Raley said, “I love it when you spice the story, pard. What did he use?”

“A pimp.”

“Only awesome.”

“Just wait. You ready? Digging back, Mr. Steljess was once a cop.” Ochoa gave Nikki a quick glance over his shoulder. “That’s right. Uniform for a long time before he finally made D-3, then worked undercover Narco in the Bronx.” He consulted his notes again. “Reports are he was volatile and pretty much a loner. Nickname was Mad Dog. Service discharge says he, quote ‘identified excessively with his undercover narcotics subjects’ unquote. Also known to harass hookers. In spite of that stellar record, they cut him loose in ’06.”

“Go figure,” said Raley.

Ochoa said, “But neither of you heard that.” Then he handed his notes over the seat to Nikki.
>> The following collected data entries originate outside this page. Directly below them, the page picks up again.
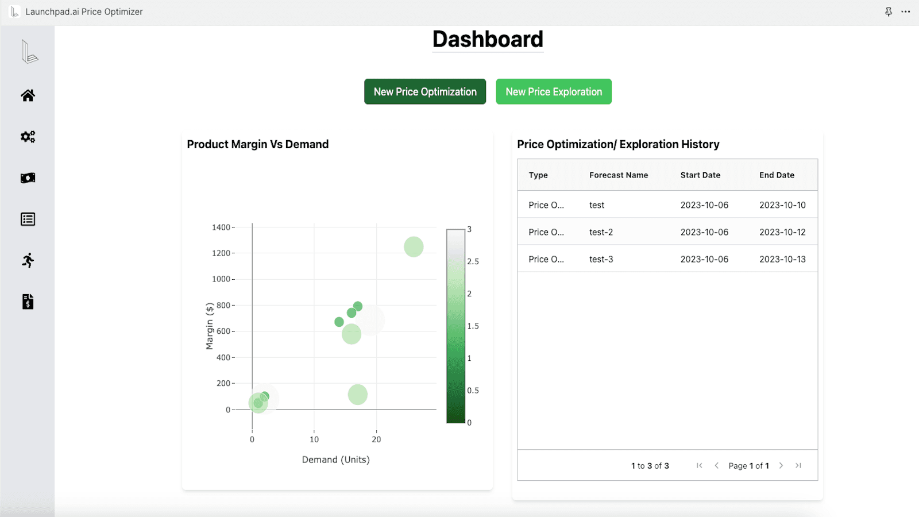Click the green color scale bar
The height and width of the screenshot is (517, 919).
455,326
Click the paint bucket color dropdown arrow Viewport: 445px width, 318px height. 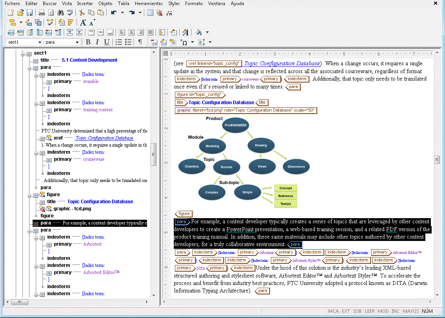207,32
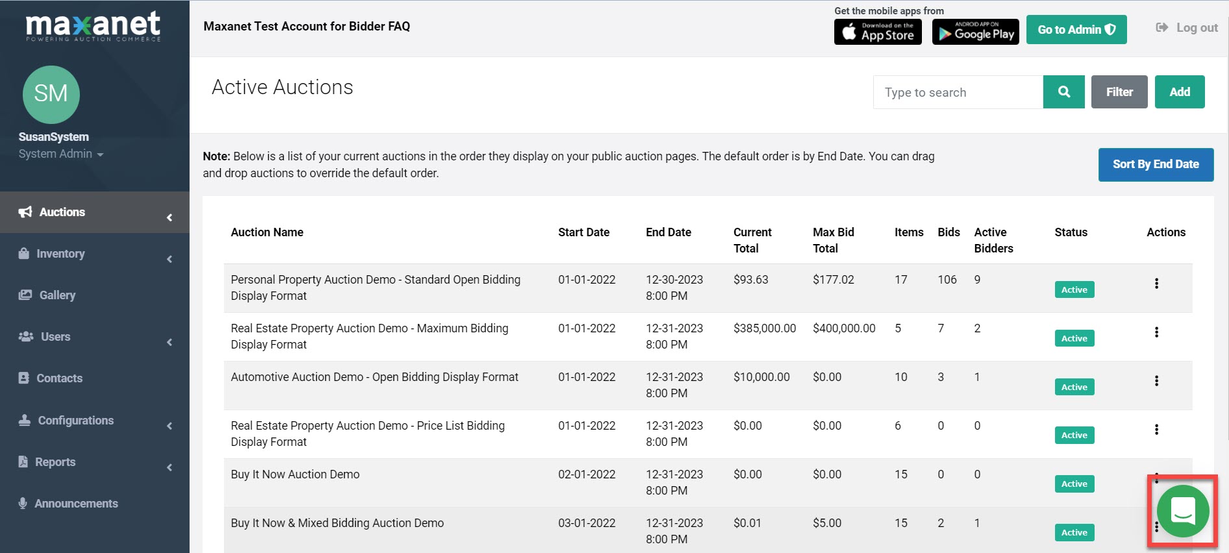
Task: Click the gray Filter button
Action: tap(1119, 92)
The two of them said nothing on the elevator ride up to Rook’s loft. They just stared at each other as they had in the backseat of the Roach Coach. The air between them flowed thick with a longing that had no words, and they both knew that to try to find them or speak them would only weaken the overwhelming magnetic pull each of them felt. They stood close. Not touching — that would break the spell, too. Just near enough to almost touch... just enough to each taste the breath of the other as the rocking motion of the ride brought them to almost brush bodies.

When he closed his front door, they threw themselves at each other. The force of the heat that engulfed them plus the wave of exhilaration from their close call propelled Heat and Rook into a dimension of sexual longing that was as unstoppable as it was primal. Gasping, Nikki pulled her mouth away from his and leaped up onto him, hooking her legs behind his. Rook flexed his leg muscles for balance and steadied himself, pulling her tightly to him. She pressed her face to his ear and bit. He moaned with surprise and excitement and turned her to sit up on his kitchen counter. As he undid her coat front, Nikki reclined herself backward onto her elbows so she could watch him, finally speaking. “Now,” she said, “I need you right now.”

“This is where petting leads,” he said later.

“Petting? What century are you from?” She unfolded herself from their lazy, naked tangle on his couch and poured each of them another glass of wine from the bottle on the coffee table.

“Do not mock me because I am a wordsmith. Would you rather I called it groping? Because that’s what you did in the Roach Coach, you know.”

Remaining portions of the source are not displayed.